● **Exercise instructions**: If a line in the records contains the word "chart", count it; state the resulting number and nothing more.

#### Exercise data ####

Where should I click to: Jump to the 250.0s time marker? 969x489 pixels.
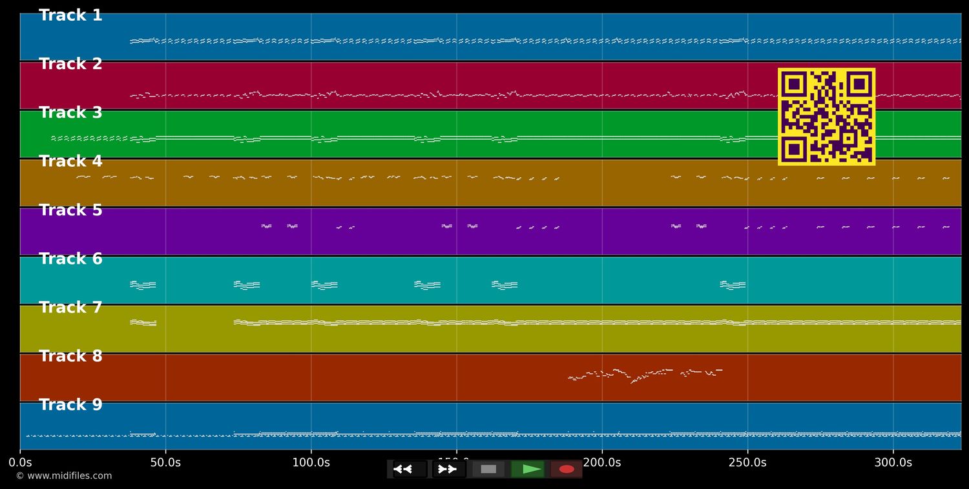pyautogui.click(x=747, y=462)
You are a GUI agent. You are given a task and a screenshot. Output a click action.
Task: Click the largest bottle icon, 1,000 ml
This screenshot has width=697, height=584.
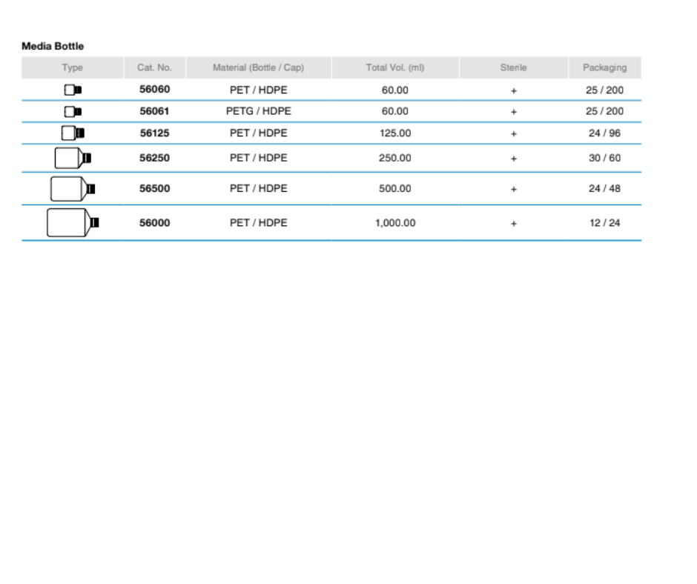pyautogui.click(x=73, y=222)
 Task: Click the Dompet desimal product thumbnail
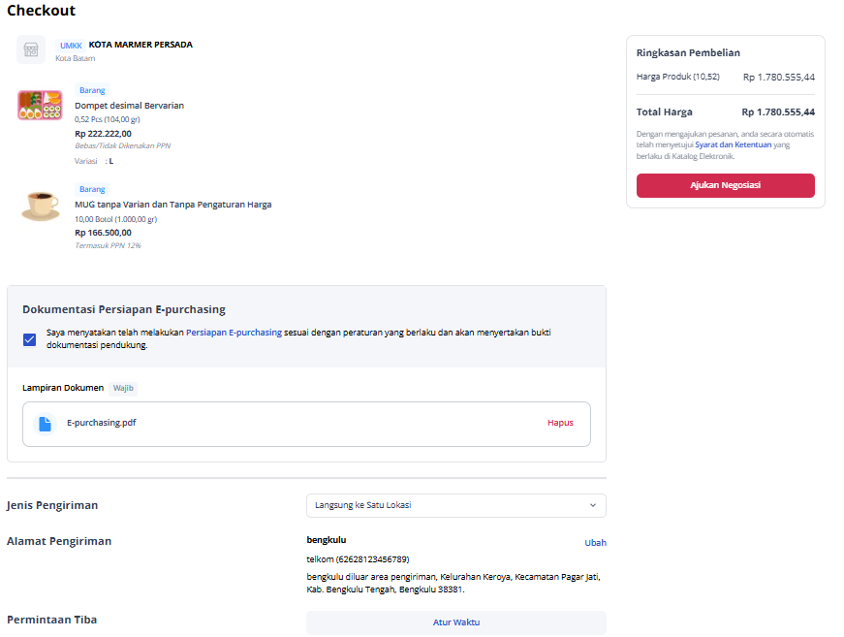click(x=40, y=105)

####
#### Exercise data ####

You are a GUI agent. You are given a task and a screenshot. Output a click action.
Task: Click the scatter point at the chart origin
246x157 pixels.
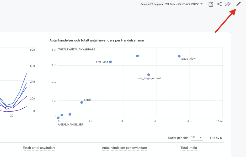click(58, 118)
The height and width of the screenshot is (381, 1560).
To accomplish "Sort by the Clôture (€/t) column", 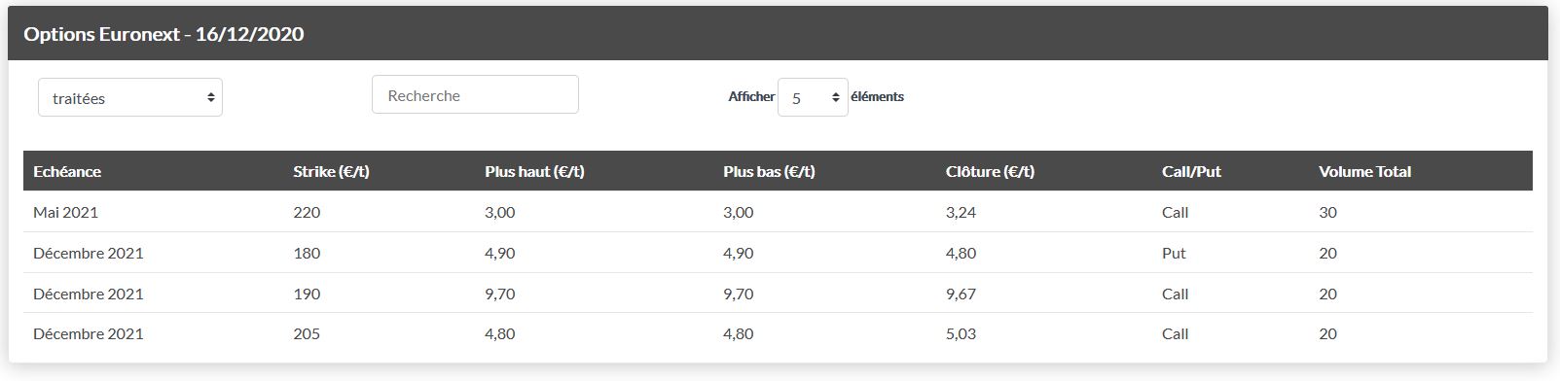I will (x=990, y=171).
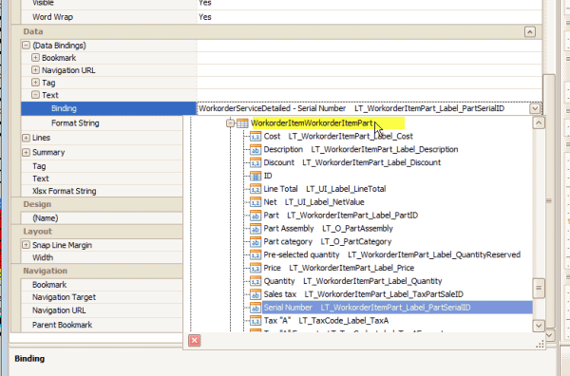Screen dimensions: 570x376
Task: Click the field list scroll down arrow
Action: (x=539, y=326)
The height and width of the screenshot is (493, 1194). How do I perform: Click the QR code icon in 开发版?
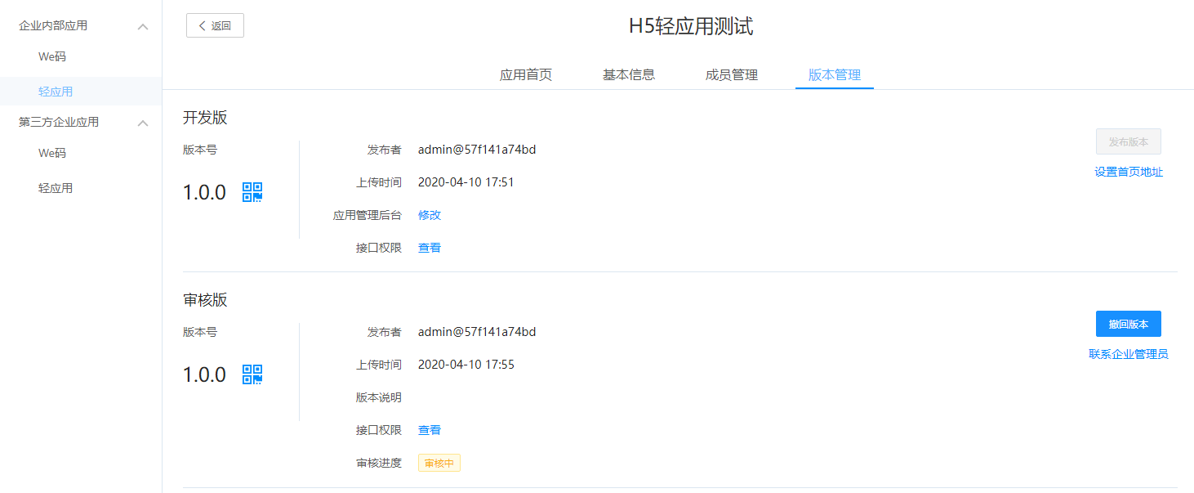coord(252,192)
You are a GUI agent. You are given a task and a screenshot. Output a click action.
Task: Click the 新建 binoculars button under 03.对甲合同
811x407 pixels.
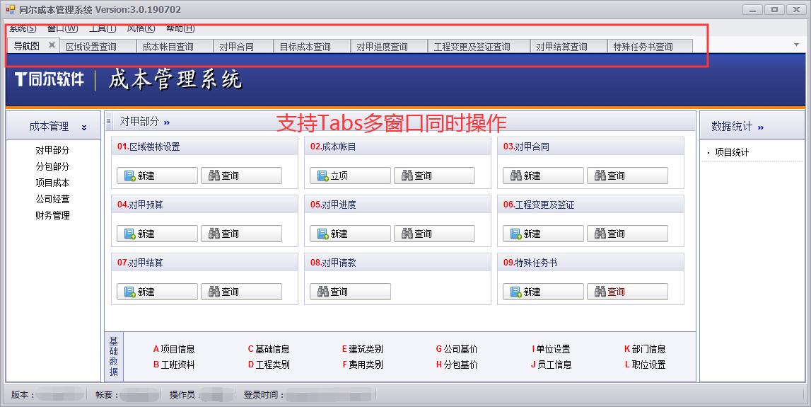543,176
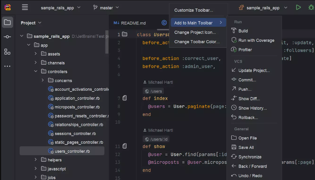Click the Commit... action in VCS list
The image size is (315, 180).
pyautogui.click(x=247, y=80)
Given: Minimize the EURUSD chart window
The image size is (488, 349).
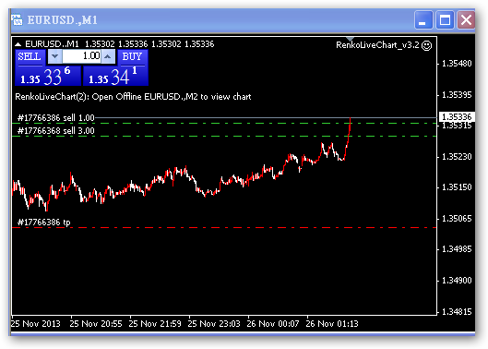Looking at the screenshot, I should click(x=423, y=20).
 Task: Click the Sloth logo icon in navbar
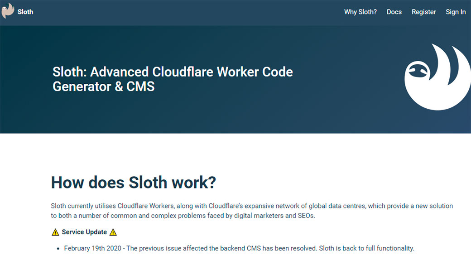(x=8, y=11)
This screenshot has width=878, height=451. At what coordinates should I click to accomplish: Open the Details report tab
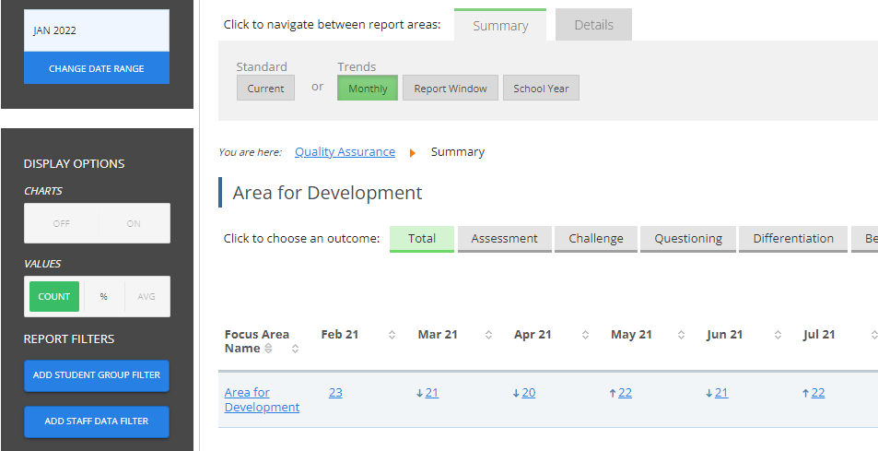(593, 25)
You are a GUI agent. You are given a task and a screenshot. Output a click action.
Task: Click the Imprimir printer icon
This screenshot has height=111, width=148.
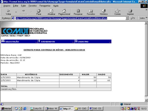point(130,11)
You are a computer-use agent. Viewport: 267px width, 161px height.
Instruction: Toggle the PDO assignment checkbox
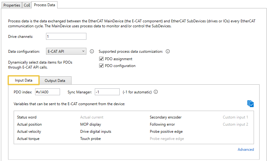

####

● **Solved exercise**: 2